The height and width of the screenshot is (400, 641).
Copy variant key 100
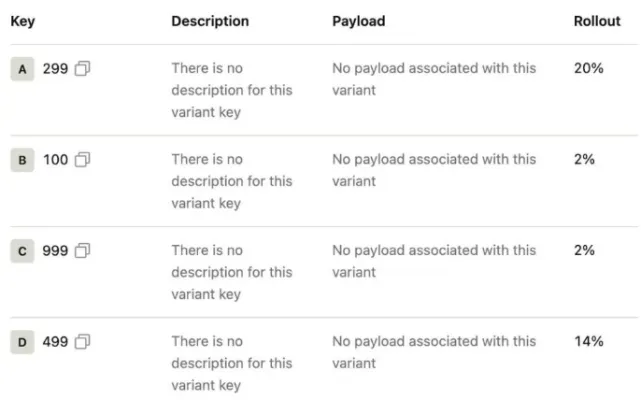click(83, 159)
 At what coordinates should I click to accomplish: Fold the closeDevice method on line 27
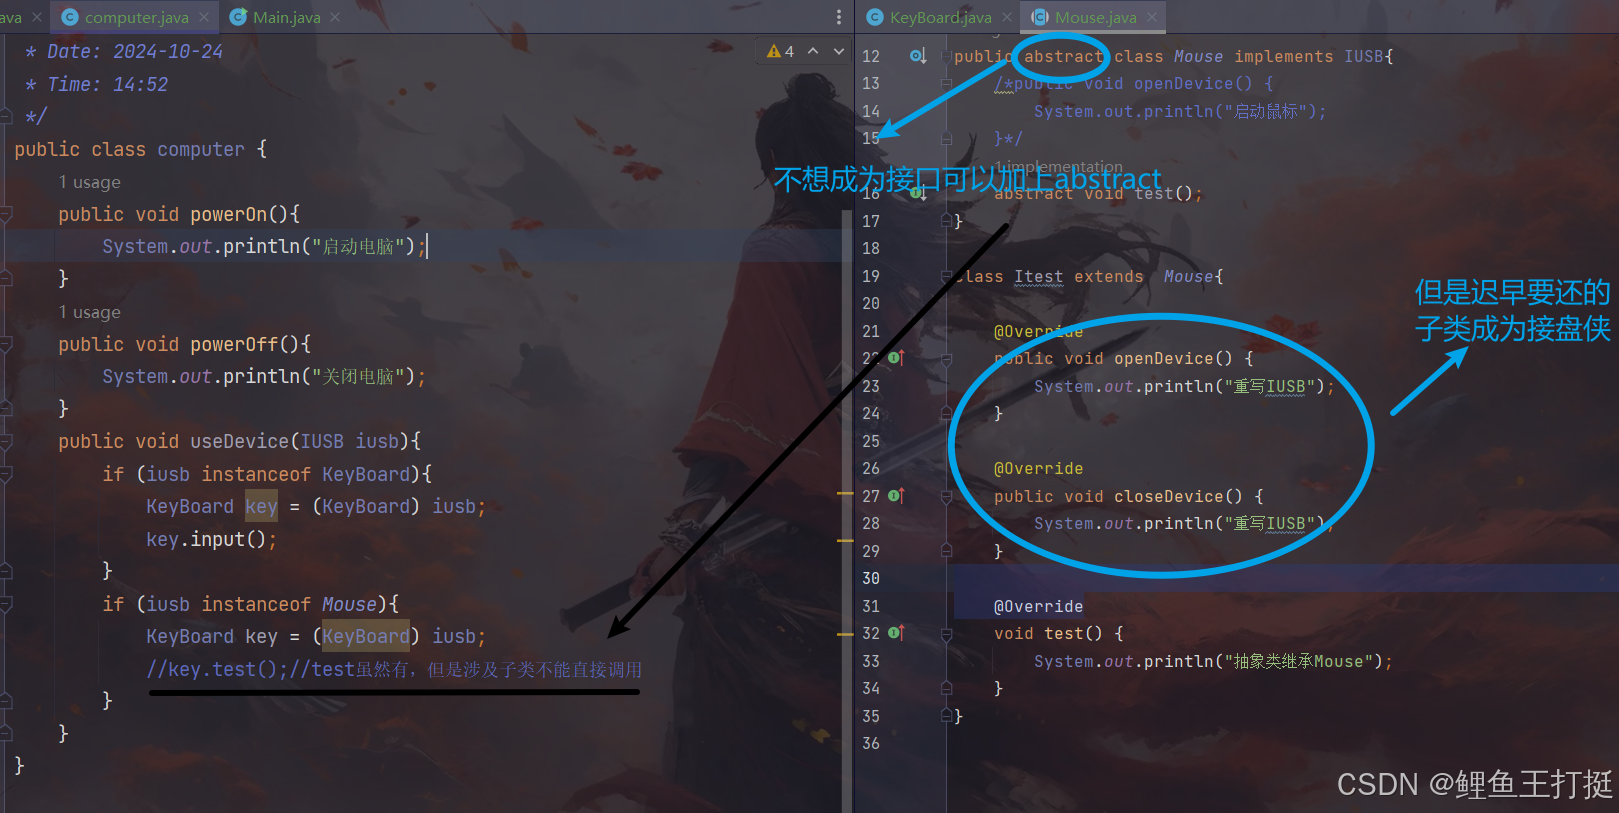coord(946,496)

● ● ● ●

Your copy of the listing should match it exactly, apart from the pictures, which are left out.

The height and width of the screenshot is (400, 641).
Copy variant key 100
click(83, 159)
 At what coordinates should I click to accomplish: Fold the closeDevice method on line 27
coord(946,496)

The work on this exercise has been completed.